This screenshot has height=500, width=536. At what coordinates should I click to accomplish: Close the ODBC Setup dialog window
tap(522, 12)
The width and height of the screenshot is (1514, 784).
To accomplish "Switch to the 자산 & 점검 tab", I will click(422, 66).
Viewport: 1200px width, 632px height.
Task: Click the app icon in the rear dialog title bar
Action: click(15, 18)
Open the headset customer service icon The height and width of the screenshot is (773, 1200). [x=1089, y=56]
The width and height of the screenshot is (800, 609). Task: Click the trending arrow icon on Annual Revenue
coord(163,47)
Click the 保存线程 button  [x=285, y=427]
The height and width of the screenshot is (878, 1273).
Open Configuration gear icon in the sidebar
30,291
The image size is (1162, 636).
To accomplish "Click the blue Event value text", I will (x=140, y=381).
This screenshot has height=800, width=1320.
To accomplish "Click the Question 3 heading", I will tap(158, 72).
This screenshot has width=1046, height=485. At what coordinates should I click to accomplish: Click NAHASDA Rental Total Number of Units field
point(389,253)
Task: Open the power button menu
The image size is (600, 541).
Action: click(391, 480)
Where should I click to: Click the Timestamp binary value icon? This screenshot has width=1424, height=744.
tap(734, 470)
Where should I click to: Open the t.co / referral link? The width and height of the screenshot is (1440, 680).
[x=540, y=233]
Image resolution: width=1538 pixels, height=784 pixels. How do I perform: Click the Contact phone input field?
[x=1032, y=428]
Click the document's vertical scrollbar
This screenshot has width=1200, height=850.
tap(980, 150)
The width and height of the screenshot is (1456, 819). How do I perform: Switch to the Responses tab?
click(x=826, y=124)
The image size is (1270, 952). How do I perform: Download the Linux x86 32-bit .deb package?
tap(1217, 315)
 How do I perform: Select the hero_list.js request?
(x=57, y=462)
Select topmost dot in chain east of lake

□ □ □ □

## Task brief
All lines that contain the word "button" must be copied from the records above.

## Expected output
Click the 保存线程 button  [x=285, y=427]
Task: Open the power button menu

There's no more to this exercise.